CONTRIBUTOR

Raptor Technologies recently acquired SchoolPass. This acquisition promises to continue the positive impact the platform is making on schools by making data easier to collect and monitor in real-time and digitally transforming school operations.

The digitalization of critical campus data can help schools focus on emergency prevention by using automation, while thousands of administrative hours can be deployed to much needed educational matters and helping students. Such a platform can provide more real-time awareness of who is on campus, from students and staff to visitors and parents, and it includes information such as who these individuals are and if they should actually be there.

Creating a frictionless link between parent, student and attendance data allows school communities to create and manage a single “active” attendance record for every student from the time they arrive on campus to the time they leave.

This process is driven by a paperless, uninterrupted flow of data which includes planned schedules, enrollment, changes and “last seen” campus scans in order to create official attendance records in an efficient and timely manner.

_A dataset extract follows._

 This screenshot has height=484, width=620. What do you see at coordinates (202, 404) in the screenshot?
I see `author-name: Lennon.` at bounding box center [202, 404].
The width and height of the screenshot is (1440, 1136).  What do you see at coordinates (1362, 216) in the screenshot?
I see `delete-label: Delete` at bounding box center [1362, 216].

“With this digitized process, exceptions are now immediately available to potentially avoid emergencies,” says David Rogers, chief marketing officer at Raptor. 

Attendance automation provides a real-time, accurate accounting of where students are, especially during an emergency, and allows teachers to reclaim lost instructional time and remove administrative burden of manual attendance. The platform automatically merges parent and front-office attendance changes into the teacher’s attendance dashboard, with the aim of keeping students accountable by providing insight into truancy and hall pass activity and abuse.

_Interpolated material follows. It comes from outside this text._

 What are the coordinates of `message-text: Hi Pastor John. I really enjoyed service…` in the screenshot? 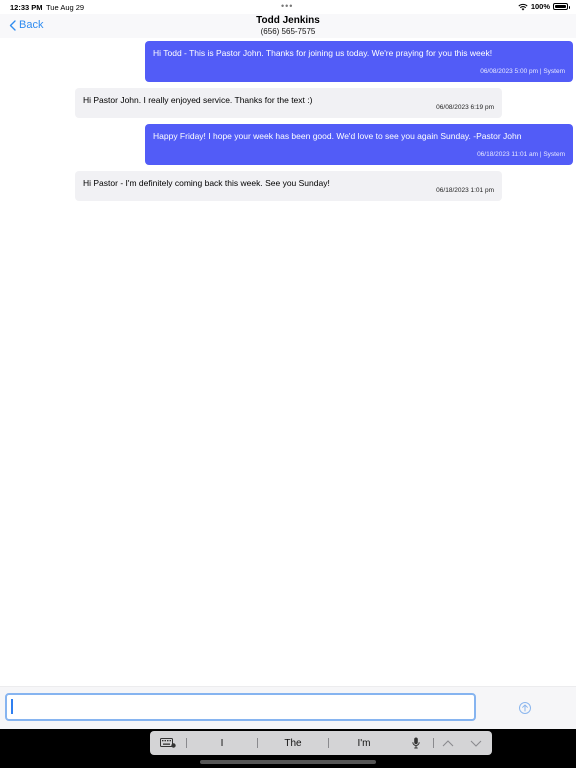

Rogers explains “baseline” or on-campus attendance scans allow schools to know exactly who is on campus between morning drop-off and the start of the office school day.

A dismissal management feature ensures students are being dismissed with the correct dismissal option at the end of the school day, be it carline, walkers, bus or activities, and it keeps track of who has left the campus at the end of the day.

It also automates the parent pickup process, keeps track of students on buses and participating in activities, and keeps parents informed, especially when buses leave the campus and, optionally, when students are checked into aftercare or afterschool activities.

“School administrators have more timely data available about who is on their campus, especially during emergencies,” Rogers says, noting the ability to have parents schedule and manage future attendance changes via a SIS-connected school app.

He points out the various ways parents can receive attendance, and emergency and non-emergency messages from the school app as well.

“It also reduces the manual, error-prone way of managing student arrival, attendance and dismissal instructions,” Rogers says. “The applications can be further enhanced by ingesting historical movement and attendance data to highlight potential risks.”

He adds organizations such as the CDC, with whom Raptor has already engaged, would also be able to pull timelier K-12 attendance trends to detect potential regional wellness risk areas.

Robert Williams, Jr., a systems analyst and Raptor administrator for Memphis-Shelby County Schools, points out digitalization efforts help replace tasks like the primary pen-and-paper task of recording and providing late arrival tardy slips, which is a time-consuming procedure that reduced a student’s class time.

He says the initial stakeholder for implementing the digitalization project was the Department of Safety and Security, centered on visitor management and the sex offender alerts.

“Raptor’s tardy write-back to PowerSchool feature reduced workloads and increased office worker productivity, and having the ability to screen for potential sex offenders satisfied one of the district’s goals of providing safety for both students and staff,” he says.

He explains platform benefits further by sharing an easily identified advantage administrators received with digitalization, which is the electronic recording and retrieval of data points.

“Administrators replaced the volumes of sign-in notebooks used for school-based and district staff,” Williams says. “Finally, administrators can retrieve essential data points to monitor and manage staff attendance during the workday.”

From his tenure of two decades with the district as an IT professional across departments and as the project coordinator for the implementation of the Raptor system, Williams says the process of building a solid strategy begins with assembling an interdepartmental review team.

“This team can identify the capabilities of any automation and determine if the application meets both district and department goals,” he explains.

All-in-all, the schools using this technology will experience a safer and more efficient environment through real-time data collections and the automation of many tedious practices.